Will the student next to you be one you save,
Using the strength and courage of the lion's paw?

Or will you be the Ravenclaw eagle, quick of wit,
Finding value in those that seek their own path?
Very little gets past your eye as the Grey Lady would've had it,
And your mind is as sharp as the eagle's talon.

Or perhaps you are the Hufflepuff badger, hardworking and true,
Deceptively quiet until provoked and then watch out!
But patient and loyal above all, you are true blue.
In your burrow, one can find humility, friendliness, and good cheer.

Or maybe you're the Slytherin snake thus ambitious and crafty,
So willing to reach your goals, you'll use whatever at your disposal.
The parselmouth spoke. 'Accept second-rate or muggle blood?' laughed he,
'No self-respecting serpent would'; you shed the rules like you shed your skin.

Courageous, brilliant, kind, or great,
You wonder what you'll be when Hogwarts you depart.
Even for a most peculiar hat, this is so very easy,
A man becomes the thoughts he thinks in his heart."

She didn't know what house she wanted to be in. Only that she didn't want to be in Slytherin. Shedding rules and using whatever was at your disposal did not sound appealing at all. Her mother had been sorted into Gryffindor, and she was sure it would please her mother if she did as well.

She watched the sorting closely. For some, the hat barely touched their head before it shouted out a house. For otherse, it took a little longer.

When at last her name was called, she made her way to the stool. With great inward excitement and curiosity, she took a seat while a kindly-looking professor placed the hat on her head, she waited for the hat to shout her house.

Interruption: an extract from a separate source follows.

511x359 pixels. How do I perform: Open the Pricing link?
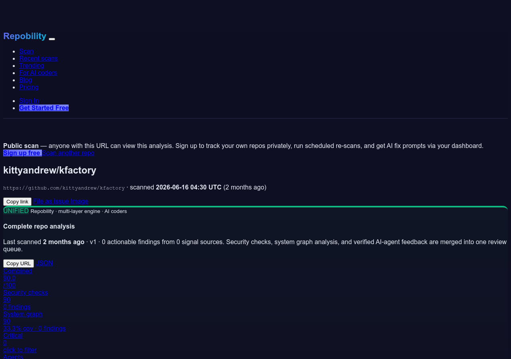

Only he didn't. He began a long conversation with her, asking her questions that were more prying than Professor Slughorn's had been. What was she looking forward to studying the most? What frightened her the most? And the like. She was looking forward to it all, and she wasn't sure what there was to be frightened about as long as one did the right thing. Didn't her father teach her that God always walked with her?

"It's been over 5 minutes," she heard a student whisper in amazement though it echoed loudly in the quiet hall.

"Though you would do well in Ravenclaw, I put you in Gryffindor!" shouted the hat at last, and there was cheering and clapping as she went to join their table.

"You were in a hatstall," said the girl she sat down beside.

"What's a hatstall?"

"Something that almost never happens. The sorting hat knows his job well, and while he can take some time every once in a while figuring out a house, it very rarely goes over 5 minutes. As in no one can quite recall the last time there was one."

"Hmm."

When the sorting finished, it was time for the feasting. She prayed silently over her meal though it seemed no one else did. The meal was far above the simple meals allowed to a parson. It wasn't called a feast lightly. So much rich food appeared and disappeared in her plate, she feared she was in danger of committing gluttony. She had to exercise great self-control, but she was still left feeling satisfyingly full.

The prefects lead them up to the common room, which didn't seem an altogether trouble-free task with all the moving staircases, but she supposed it was something one got used to, along with the talking portrait of a woman who'd obviously had no qualms about committing gluttony herself.

She walked into a room that was decorated heavily in red and gold with a roaring fire and stuffed chairs. The common room looked and felt like it could be quite a comfortable place to spend time in, a real home away from home.

The poster bed with a thick scarlet blanket looked far better than her own bed at home, but before she climbed into it, she put her knees to the cold, hard floor. Her heart was full and under no roof had the sense of belonging been more complete. "Thank you, God, for allowing me to come to Hogwarts."